Ground impact occurred 1,590 feet beyond the northeast tower. At this point, the aircraft had rolled to a partially inverted attitude. The nose and left wing struck the ground first. The rest of the airplane fell to earth in short order and caught fire. The aircraft narrowly missed hitting a trailer park on the Albany-Schenectady road. All 28 occupants on board (25 passengers, 2 pilots, and a flight attendant) were killed. The aircraft crashed just north of Central Avenue (NY Route 5). To date, this is the worst aviation accident in the Albany area.

By 1957, in an effort to become more competitive with the more established stations in the region, a new "top 40" format was introduced to Capital District listeners. WTRY also had top 40 programs at the time, but did not devote the entire broadcast day to it. Popular hosts on WPTR included Boom Boom Brannigan, Charlie Brown, and Bob Badger. Brannigan would stay with the station until 1974. The popular rock-and-roll format had a loyal following among listeners both locally, and throughout the northeastern United States, as well as a good portion of eastern and Maritime Canada. In fact, WPTR had a stronger skywave signal in the western Boston suburbs than Boston's own top 40 station, WMEX. By the early 1960s, WTRY had switched to top 40 music programming full-time, and a ratings war of sorts began between the two stations that lasted well into the 1970s. For much of its top 40 heyday, WPTR was the number-one rated station in the Capital District. In 1960, the studios were moved to the more prominent 1820 Central Avenue location in Colonie, where they remained until a fire severely damaged the interior of the building in 1964. A new 10000 sqft broadcast facility was constructed at the transmitter site, and programming originated from what became known as the 'Gold studios' until 2005 when the building was demolished. Programming then originated from new digital facilities inside the transmitter building.
* * *
◆ Your tasks ◆
1. In the WPTR text, copy the part between "Ground impact occurred" and "the Albany area.", inclusive, swapping "trailer park" for "mobile home park".
2. Turn the paragraph of the WPTR text that begins "By 1957" into a short bulleted list that keeps its main facts.

◆ Entries provided ◆
* * *
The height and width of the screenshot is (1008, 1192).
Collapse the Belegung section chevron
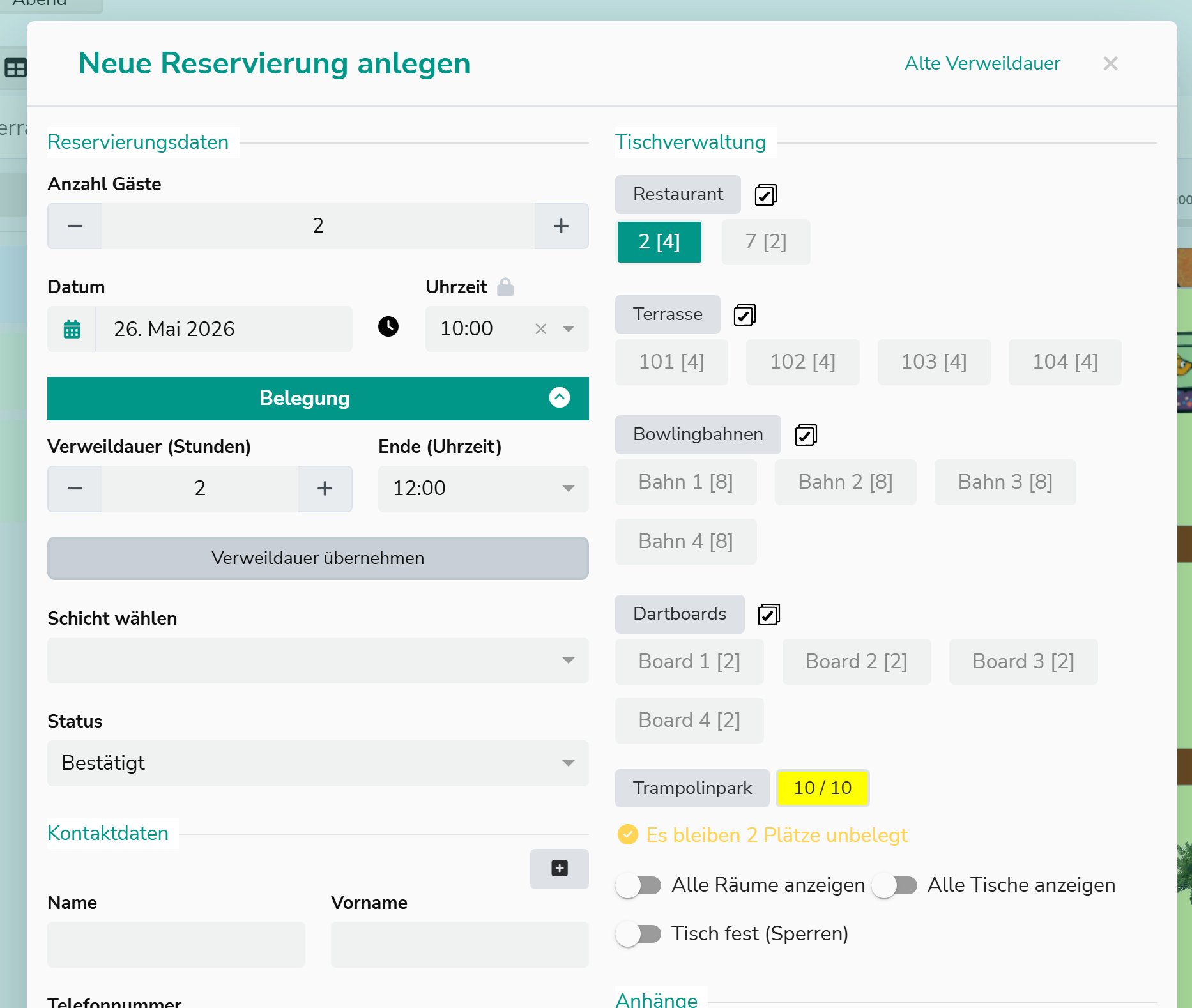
* * *
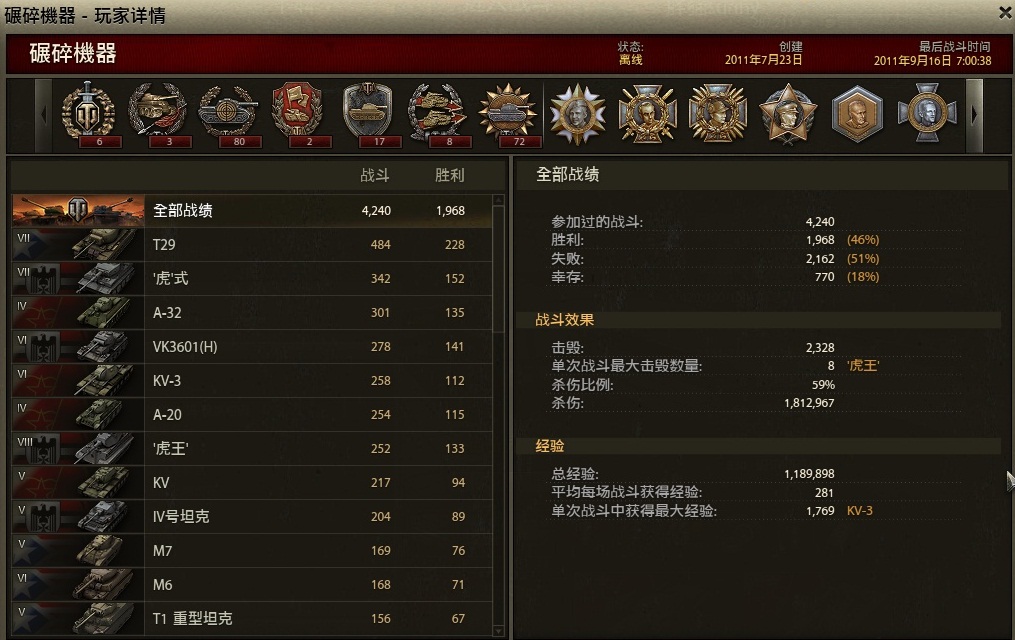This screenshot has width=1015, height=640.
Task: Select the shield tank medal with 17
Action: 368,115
* * *
◆ Answers for the exercise ◆
1.
Ground impact occurred 1,590 feet beyond the northeast tower. At this point, the aircraft had rolled to a partially inverted attitude. The nose and left wing struck the ground first. The rest of the airplane fell to earth in short order and caught fire. The aircraft narrowly missed hitting a mobile home park on the Albany-Schenectady road. All 28 occupants on board (25 passengers, 2 pilots, and a flight attendant) were killed. The aircraft crashed just north of Central Avenue (NY Route 5). To date, this is the worst aviation accident in the Albany area.

2.
- By 1957, WPTR brought a full-day "top 40" format to the Capital District to compete with more established stations.
- WTRY had some top 40 programs but did not air the format all day.
- Popular WPTR hosts included Boom Boom Brannigan (who stayed until 1974), Charlie Brown, and Bob Badger.
- The rock-and-roll format had loyal listeners locally, across the northeastern United States, and in much of eastern and Maritime Canada.
- WPTR's skywave signal was stronger in Boston's western suburbs than that of Boston's own top 40 station, WMEX.
- By the early 1960s, WTRY went full-time top 40, starting a ratings war that lasted well into the 1970s.
- For much of its top 40 heyday, WPTR was the number-one rated station in the Capital District.
- In 1960, the studios moved to 1820 Central Avenue in Colonie, where they stayed until a fire badly damaged the building in 1964.
- A new 10000 sqft facility, the "Gold studios," was built at the transmitter site and used until the building was demolished in 2005.
- Programming then came from new digital facilities inside the transmitter building.